Now the AI knows exactly which methods to call, what arguments they expect, and how to present results. No guessing required.
Larger example: Gmail plugin
Plugins with many methods benefit from additional sections. The Gmail plugin includes a method selection policy (when the AI has multiple ways to do something) and defaults and limits (sane defaults when the user is vague):
Method selection policy
- For generic list intents, use listMessageSummaries(query?, maxResults?).
- Use listMessages() only when user explicitly asks for IDs-only output.
- Use getMessage(messageId) to read one specific message.
- Use replyToMessage(messageId, body) to reply in the same thread.
Defaults and limits
- If user gives no count, use maxResults = 20.
- If user asks for "all emails", use a safe cap of 50.
- Preserve user-provided filters exactly (from:, subject:, is:unread).
Output behavior
- Default to listMessageSummaries for generic "get my emails" requests.
- Do not show internal message IDs unless the user asks for them.
- For list outputs, prefer: from, subject, date, snippet.
- On auth errors, tell user to run: kazibee gmail login.

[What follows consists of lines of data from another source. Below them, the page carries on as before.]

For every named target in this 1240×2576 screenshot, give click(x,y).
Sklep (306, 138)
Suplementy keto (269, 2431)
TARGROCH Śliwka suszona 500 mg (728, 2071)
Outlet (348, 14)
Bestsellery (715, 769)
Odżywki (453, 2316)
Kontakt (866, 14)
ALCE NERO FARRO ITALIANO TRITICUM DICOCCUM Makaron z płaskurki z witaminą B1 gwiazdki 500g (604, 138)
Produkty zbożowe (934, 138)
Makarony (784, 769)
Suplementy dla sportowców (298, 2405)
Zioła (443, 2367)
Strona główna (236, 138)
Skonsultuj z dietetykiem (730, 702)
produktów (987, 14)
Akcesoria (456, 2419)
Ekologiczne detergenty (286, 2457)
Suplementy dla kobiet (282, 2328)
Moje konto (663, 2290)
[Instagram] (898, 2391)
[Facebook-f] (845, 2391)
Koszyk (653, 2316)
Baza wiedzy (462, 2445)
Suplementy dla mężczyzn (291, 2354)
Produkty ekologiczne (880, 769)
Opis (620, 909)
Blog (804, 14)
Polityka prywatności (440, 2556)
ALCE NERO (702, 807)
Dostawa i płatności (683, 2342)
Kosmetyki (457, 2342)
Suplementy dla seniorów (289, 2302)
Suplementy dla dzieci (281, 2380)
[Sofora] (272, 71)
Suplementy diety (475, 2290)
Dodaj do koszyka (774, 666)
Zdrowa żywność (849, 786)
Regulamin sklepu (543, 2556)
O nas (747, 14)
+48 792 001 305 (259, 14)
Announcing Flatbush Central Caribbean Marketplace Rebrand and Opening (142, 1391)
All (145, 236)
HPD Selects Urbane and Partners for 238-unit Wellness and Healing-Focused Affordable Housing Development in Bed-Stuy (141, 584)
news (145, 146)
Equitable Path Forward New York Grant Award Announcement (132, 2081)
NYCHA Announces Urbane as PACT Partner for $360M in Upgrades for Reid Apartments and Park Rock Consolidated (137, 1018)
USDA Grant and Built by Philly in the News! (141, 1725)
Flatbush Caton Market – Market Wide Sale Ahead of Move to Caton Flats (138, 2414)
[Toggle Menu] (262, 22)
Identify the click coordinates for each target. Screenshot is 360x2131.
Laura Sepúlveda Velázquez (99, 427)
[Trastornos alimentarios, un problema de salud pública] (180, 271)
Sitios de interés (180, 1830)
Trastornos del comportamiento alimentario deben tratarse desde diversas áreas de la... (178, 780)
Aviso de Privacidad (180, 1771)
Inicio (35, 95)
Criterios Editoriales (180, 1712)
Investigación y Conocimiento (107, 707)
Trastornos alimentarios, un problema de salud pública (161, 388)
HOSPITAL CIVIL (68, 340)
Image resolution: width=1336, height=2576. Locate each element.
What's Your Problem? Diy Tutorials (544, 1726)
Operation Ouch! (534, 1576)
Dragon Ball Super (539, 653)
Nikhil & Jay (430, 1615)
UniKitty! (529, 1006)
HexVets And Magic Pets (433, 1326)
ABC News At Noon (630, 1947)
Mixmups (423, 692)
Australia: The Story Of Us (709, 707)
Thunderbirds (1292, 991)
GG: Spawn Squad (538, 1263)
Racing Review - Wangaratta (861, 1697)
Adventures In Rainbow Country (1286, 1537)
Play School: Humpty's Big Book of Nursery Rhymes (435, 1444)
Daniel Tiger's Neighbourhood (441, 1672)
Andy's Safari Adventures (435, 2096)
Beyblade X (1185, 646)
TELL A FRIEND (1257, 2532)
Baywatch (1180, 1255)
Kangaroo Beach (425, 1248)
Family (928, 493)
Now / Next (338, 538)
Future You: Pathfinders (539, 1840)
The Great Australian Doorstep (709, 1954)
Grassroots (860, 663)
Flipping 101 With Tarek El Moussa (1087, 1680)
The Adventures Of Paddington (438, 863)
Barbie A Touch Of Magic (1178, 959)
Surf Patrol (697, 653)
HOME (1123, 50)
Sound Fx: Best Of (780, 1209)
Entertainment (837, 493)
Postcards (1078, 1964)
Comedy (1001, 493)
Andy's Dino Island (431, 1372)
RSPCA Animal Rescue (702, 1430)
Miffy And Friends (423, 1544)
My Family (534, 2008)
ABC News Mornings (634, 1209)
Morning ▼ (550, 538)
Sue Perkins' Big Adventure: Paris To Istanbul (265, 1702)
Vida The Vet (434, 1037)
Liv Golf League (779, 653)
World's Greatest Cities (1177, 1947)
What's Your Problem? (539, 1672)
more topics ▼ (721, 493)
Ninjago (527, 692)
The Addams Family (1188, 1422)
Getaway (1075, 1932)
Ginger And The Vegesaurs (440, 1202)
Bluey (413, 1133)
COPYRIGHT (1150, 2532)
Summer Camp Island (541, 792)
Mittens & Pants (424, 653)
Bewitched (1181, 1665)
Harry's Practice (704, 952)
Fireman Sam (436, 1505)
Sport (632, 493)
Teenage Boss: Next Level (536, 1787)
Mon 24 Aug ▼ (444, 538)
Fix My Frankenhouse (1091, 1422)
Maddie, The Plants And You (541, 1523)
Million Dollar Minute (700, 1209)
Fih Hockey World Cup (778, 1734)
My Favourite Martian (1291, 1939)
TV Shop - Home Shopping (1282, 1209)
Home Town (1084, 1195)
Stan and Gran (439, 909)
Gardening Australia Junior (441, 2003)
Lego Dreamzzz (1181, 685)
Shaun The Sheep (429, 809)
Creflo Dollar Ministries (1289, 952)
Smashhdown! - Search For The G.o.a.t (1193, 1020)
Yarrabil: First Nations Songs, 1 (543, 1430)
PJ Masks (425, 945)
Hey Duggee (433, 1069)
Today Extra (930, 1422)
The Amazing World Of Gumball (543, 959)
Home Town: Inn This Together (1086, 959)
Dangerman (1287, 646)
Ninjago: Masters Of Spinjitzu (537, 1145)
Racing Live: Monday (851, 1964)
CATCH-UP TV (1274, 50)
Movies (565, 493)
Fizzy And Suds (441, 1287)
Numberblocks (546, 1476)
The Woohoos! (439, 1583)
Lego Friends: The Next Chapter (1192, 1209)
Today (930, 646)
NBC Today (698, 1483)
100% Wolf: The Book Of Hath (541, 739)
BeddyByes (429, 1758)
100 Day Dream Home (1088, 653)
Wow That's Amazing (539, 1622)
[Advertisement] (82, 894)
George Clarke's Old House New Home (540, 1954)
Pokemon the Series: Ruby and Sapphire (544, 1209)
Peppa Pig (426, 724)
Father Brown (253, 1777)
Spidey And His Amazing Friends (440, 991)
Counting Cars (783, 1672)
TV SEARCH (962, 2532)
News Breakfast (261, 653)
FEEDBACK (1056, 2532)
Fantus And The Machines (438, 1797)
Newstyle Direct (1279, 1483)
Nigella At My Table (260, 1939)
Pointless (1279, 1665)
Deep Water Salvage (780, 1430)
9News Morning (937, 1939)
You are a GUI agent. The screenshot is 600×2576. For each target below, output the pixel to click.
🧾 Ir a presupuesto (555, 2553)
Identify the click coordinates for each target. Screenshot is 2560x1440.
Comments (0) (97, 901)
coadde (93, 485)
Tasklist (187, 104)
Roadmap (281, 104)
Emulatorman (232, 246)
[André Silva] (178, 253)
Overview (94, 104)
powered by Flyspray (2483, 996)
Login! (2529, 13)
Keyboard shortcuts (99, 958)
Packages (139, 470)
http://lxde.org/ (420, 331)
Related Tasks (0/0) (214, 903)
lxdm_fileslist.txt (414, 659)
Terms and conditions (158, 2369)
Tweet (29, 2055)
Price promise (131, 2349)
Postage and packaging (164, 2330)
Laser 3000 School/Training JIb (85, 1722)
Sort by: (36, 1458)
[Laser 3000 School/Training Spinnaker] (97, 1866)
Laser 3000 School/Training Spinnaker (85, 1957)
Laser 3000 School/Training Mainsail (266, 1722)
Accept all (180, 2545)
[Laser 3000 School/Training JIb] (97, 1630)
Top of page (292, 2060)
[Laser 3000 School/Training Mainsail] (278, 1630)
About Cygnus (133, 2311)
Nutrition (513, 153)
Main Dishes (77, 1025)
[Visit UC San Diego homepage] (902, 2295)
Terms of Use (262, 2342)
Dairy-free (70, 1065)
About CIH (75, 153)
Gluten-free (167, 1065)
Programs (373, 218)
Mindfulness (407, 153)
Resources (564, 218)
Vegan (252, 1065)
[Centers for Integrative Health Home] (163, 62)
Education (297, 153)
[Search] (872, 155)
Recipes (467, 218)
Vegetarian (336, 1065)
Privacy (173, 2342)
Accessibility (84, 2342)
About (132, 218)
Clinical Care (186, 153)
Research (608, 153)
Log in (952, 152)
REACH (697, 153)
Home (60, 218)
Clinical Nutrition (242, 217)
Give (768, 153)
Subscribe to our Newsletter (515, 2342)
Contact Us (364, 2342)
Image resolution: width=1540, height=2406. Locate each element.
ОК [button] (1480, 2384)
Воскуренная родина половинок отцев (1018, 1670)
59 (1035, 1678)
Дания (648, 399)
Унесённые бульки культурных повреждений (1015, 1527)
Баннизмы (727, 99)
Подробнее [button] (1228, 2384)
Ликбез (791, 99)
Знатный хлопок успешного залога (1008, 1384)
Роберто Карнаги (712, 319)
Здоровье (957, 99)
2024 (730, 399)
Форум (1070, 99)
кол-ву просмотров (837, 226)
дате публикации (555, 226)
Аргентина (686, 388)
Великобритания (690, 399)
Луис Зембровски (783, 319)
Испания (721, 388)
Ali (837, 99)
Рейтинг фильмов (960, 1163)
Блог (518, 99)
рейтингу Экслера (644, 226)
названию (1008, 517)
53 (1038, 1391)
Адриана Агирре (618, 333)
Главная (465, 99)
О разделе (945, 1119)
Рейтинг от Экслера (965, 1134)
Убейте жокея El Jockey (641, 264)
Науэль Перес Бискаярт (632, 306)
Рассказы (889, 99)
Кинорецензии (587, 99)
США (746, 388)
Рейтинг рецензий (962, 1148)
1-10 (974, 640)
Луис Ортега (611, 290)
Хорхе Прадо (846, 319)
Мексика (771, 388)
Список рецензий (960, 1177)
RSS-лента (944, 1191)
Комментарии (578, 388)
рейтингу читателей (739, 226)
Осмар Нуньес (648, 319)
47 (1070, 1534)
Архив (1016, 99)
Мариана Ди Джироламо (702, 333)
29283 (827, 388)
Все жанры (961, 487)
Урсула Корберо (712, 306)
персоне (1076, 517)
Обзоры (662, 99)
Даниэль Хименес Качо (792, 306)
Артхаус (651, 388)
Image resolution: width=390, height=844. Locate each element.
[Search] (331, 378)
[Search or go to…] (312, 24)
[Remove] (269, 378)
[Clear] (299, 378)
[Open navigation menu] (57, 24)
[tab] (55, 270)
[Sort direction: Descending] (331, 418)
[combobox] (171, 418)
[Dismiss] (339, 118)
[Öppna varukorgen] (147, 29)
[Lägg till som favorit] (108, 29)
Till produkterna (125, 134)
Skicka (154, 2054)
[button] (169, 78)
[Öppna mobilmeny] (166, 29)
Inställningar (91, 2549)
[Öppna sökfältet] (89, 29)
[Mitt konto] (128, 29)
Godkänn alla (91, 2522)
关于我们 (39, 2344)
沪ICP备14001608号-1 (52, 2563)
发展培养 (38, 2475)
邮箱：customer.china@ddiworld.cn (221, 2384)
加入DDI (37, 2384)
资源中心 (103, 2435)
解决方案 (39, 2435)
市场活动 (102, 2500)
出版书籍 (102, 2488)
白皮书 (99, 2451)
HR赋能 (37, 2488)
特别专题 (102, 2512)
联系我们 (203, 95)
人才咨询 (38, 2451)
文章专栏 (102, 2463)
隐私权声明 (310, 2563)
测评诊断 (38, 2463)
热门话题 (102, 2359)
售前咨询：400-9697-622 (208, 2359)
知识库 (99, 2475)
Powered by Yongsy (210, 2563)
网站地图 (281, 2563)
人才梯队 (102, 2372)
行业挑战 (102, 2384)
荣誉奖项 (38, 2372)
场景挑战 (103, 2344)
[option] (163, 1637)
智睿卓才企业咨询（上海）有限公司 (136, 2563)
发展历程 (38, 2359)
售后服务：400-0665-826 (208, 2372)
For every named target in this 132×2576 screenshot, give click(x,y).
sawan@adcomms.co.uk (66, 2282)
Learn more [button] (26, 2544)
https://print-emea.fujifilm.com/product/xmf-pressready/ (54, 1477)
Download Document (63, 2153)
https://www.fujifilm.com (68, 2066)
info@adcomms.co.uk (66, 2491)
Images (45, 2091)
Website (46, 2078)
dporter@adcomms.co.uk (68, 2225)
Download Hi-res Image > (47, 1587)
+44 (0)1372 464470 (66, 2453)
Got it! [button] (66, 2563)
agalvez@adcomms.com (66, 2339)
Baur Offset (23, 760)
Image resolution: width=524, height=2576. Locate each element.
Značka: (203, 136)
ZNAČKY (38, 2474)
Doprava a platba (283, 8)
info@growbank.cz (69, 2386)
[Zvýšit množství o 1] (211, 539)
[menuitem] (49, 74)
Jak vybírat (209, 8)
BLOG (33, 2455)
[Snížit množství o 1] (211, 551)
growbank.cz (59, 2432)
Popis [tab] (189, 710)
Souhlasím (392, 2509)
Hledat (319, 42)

These extra sections prevent the AI from making common mistakes: using the wrong list method, returning too many results, or showing raw metadata instead of human-friendly summaries.
Writing tips
Write for someone who has never seen your API
The AI has no prior knowledge of your service. Explain what parameters mean, not just what they are called. "workspaceId (get this from getCurrentUser().activeWorkspace)" is much better than just "workspaceId".
Include the calling convention
Always use await tools["plugin-name"].method() in your examples. This is the exact pattern the AI needs to emit. If you write examples in a different format, the AI might get the syntax wrong.
Map user intent to methods, not just methods to descriptions
Users say "send an email," not "call sendMessage." The intent mapping section is what bridges the gap. Include as many natural phrases as you can think of for each method.
Specify error recovery
Tell the AI what to do when things go wrong. "On auth errors, tell user to run kazibee <plugin> login" is far more helpful than letting the AI make up its own error message.
Test it with kazibee llm
Run kazibee llm <plugin-name> to preview exactly what the AI will see. Read through it as if you were an AI with no context — would you know what to do?